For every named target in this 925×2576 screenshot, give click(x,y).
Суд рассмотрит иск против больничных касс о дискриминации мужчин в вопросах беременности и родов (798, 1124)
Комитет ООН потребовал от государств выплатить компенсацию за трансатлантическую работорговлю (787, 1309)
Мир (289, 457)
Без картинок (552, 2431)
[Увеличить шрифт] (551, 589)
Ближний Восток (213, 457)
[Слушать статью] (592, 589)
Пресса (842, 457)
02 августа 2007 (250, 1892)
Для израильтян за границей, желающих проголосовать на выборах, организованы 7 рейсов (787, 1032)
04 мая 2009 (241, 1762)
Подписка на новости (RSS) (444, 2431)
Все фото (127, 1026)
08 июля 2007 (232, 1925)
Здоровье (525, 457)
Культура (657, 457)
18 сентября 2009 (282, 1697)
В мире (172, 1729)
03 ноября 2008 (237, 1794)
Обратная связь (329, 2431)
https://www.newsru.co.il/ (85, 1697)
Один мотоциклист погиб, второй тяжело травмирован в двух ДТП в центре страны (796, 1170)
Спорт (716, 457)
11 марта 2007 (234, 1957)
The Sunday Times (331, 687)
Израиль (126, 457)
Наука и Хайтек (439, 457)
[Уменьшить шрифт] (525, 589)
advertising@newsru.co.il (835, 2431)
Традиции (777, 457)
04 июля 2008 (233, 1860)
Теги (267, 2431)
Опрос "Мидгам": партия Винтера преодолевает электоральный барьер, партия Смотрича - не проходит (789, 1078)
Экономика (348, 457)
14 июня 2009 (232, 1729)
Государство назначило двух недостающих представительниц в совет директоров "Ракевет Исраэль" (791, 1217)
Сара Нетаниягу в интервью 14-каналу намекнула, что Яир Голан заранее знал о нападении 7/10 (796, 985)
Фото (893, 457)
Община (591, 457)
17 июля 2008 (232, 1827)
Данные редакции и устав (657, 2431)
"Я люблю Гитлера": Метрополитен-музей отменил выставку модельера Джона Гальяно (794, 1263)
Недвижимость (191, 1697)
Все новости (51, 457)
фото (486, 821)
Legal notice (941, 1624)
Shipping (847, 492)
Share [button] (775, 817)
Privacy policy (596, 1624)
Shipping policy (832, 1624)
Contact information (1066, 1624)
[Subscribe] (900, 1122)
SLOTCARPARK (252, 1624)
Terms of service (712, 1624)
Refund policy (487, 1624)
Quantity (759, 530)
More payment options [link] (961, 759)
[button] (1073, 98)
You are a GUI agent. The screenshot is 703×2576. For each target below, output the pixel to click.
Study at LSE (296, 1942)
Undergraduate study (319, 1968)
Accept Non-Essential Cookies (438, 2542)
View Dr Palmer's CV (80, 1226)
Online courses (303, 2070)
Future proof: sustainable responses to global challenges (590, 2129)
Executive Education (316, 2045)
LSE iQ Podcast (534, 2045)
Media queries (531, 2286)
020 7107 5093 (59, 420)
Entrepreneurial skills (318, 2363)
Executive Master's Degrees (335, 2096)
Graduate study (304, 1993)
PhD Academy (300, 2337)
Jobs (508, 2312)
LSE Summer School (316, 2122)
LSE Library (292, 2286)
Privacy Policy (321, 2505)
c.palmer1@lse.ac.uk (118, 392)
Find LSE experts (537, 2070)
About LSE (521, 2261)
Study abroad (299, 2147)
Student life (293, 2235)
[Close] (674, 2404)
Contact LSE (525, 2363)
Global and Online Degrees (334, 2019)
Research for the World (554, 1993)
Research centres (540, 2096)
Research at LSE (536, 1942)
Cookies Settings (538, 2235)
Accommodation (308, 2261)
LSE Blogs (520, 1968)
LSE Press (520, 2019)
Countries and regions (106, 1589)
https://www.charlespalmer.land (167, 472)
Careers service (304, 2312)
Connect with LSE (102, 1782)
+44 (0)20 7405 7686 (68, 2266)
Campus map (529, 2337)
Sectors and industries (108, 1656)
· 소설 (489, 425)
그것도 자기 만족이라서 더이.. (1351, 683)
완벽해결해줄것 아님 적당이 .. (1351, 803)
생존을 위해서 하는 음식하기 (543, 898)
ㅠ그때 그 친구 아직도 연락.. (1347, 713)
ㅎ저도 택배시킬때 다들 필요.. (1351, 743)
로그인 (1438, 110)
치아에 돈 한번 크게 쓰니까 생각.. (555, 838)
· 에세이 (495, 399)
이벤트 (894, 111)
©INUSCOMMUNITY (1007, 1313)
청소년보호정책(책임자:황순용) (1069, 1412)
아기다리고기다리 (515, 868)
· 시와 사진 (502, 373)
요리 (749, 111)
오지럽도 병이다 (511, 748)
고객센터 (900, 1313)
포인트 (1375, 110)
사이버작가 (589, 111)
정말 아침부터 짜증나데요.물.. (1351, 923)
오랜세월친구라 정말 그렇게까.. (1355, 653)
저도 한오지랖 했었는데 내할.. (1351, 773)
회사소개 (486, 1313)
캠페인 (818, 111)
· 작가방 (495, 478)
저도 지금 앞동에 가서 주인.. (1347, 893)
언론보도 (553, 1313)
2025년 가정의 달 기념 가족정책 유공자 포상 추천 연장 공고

* * * * *

Wherever a line in the data above holds "двух", copy that line.

Один мотоциклист погиб, второй тяжело травмирован в двух ДТП в центре страны (796, 1170)
Государство назначило двух недостающих представительниц в совет директоров "Ракевет Исраэль" (791, 1217)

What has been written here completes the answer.